* [Work instructions] Print each entry below precisely as it reads.

* [Data records]
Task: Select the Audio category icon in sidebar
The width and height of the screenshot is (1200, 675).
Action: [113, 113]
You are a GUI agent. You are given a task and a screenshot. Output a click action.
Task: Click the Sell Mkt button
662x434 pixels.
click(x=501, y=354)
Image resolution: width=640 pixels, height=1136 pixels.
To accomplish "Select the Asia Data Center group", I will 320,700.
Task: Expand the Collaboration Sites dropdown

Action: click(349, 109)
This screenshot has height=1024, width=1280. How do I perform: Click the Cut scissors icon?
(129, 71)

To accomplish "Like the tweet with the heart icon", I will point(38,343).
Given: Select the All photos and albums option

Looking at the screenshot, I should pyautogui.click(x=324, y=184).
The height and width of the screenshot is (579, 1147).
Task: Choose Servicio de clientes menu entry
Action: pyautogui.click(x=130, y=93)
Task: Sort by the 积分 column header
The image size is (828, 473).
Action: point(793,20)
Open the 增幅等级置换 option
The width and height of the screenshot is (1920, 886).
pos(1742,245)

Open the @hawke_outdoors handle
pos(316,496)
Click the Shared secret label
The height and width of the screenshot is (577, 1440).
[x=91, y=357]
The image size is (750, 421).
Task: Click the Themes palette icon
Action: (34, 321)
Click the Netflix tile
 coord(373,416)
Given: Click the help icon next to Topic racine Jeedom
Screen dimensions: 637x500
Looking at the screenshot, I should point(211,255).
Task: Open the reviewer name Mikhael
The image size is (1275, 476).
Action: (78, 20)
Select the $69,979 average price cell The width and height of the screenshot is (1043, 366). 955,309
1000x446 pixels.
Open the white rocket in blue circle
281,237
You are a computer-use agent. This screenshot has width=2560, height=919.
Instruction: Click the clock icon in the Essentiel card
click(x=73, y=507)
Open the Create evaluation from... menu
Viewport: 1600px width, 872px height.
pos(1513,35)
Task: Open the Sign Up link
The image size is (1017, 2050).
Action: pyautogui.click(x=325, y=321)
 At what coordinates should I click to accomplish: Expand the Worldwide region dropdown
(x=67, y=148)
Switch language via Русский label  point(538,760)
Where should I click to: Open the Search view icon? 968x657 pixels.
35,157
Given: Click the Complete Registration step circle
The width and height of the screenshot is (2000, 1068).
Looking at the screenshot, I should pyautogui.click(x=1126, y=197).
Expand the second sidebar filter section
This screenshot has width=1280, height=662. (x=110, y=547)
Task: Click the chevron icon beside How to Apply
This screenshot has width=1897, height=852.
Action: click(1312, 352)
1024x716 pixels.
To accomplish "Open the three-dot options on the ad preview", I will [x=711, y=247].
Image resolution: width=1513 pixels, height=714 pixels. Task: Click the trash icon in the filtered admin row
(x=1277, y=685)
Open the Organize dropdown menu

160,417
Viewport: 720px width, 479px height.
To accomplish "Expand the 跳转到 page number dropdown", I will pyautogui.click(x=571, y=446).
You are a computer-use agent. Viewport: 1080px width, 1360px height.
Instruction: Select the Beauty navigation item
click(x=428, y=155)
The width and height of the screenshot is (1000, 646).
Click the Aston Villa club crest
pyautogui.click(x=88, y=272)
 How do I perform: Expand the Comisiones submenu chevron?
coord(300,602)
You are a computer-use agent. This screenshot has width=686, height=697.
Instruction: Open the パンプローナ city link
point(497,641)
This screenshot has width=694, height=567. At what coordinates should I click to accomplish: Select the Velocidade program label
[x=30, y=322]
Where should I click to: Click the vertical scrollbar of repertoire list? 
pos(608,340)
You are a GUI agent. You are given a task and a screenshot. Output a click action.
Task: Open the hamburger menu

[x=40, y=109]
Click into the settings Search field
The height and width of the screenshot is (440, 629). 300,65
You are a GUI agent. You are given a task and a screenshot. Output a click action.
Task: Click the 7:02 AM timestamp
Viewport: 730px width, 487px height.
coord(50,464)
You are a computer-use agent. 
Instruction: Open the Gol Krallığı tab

* [Response area]
Task: Select the Audio category icon in sidebar
The width and height of the screenshot is (1200, 675).
Action: [113, 113]
You are a GUI agent. You are given a task and a screenshot. Output a click action.
Task: Click the Sell Mkt button
662x434 pixels.
click(x=501, y=354)
Image resolution: width=640 pixels, height=1136 pixels.
To accomplish "Select the Asia Data Center group", I will 320,700.
Task: Expand the Collaboration Sites dropdown

Action: click(349, 109)
This screenshot has height=1024, width=1280. How do I perform: Click the Cut scissors icon?
(129, 71)

To accomplish "Like the tweet with the heart icon", I will point(38,343).
Given: Select the All photos and albums option

Looking at the screenshot, I should pyautogui.click(x=324, y=184).
The height and width of the screenshot is (579, 1147).
Task: Choose Servicio de clientes menu entry
Action: pyautogui.click(x=130, y=93)
Task: Sort by the 积分 column header
The image size is (828, 473).
Action: point(793,20)
Open the 增幅等级置换 option
The width and height of the screenshot is (1920, 886).
pos(1742,245)

Open the @hawke_outdoors handle
pos(316,496)
Click the Shared secret label
The height and width of the screenshot is (577, 1440).
[x=91, y=357]
The image size is (750, 421).
Task: Click the Themes palette icon
Action: (34, 321)
Click the Netflix tile
 coord(373,416)
Given: Click the help icon next to Topic racine Jeedom
Screen dimensions: 637x500
Looking at the screenshot, I should point(211,255).
Task: Open the reviewer name Mikhael
The image size is (1275, 476).
Action: (78, 20)
Select the $69,979 average price cell The width and height of the screenshot is (1043, 366). 955,309
1000x446 pixels.
Open the white rocket in blue circle
281,237
You are a computer-use agent. This screenshot has width=2560, height=919.
Instruction: Click the clock icon in the Essentiel card
click(x=73, y=507)
Open the Create evaluation from... menu
Viewport: 1600px width, 872px height.
pos(1513,35)
Task: Open the Sign Up link
The image size is (1017, 2050).
Action: pyautogui.click(x=325, y=321)
 At what coordinates should I click to accomplish: Expand the Worldwide region dropdown
(x=67, y=148)
Switch language via Русский label  point(538,760)
Where should I click to: Open the Search view icon? 968x657 pixels.
35,157
Given: Click the Complete Registration step circle
The width and height of the screenshot is (2000, 1068).
Looking at the screenshot, I should pyautogui.click(x=1126, y=197).
Expand the second sidebar filter section
This screenshot has width=1280, height=662. (x=110, y=547)
Task: Click the chevron icon beside How to Apply
This screenshot has width=1897, height=852.
Action: click(1312, 352)
1024x716 pixels.
To accomplish "Open the three-dot options on the ad preview", I will [x=711, y=247].
Image resolution: width=1513 pixels, height=714 pixels. Task: Click the trash icon in the filtered admin row
(x=1277, y=685)
Open the Organize dropdown menu

160,417
Viewport: 720px width, 479px height.
To accomplish "Expand the 跳转到 page number dropdown", I will pyautogui.click(x=571, y=446).
You are a computer-use agent. Viewport: 1080px width, 1360px height.
Instruction: Select the Beauty navigation item
click(x=428, y=155)
The width and height of the screenshot is (1000, 646).
Click the Aston Villa club crest
pyautogui.click(x=88, y=272)
 How do I perform: Expand the Comisiones submenu chevron?
coord(300,602)
You are a computer-use agent. This screenshot has width=686, height=697.
Instruction: Open the パンプローナ city link
point(497,641)
This screenshot has width=694, height=567. At what coordinates should I click to accomplish: Select the Velocidade program label
[x=30, y=322]
Where should I click to: Click the vertical scrollbar of repertoire list? 
pos(608,340)
You are a GUI agent. You are given a task and a screenshot. Output a click action.
Task: Open the hamburger menu

[x=40, y=109]
Click into the settings Search field
The height and width of the screenshot is (440, 629). 300,65
You are a GUI agent. You are given a task and a screenshot. Output a click action.
Task: Click the 7:02 AM timestamp
Viewport: 730px width, 487px height.
coord(50,464)
You are a computer-use agent. 
Instruction: Open the Gol Krallığı tab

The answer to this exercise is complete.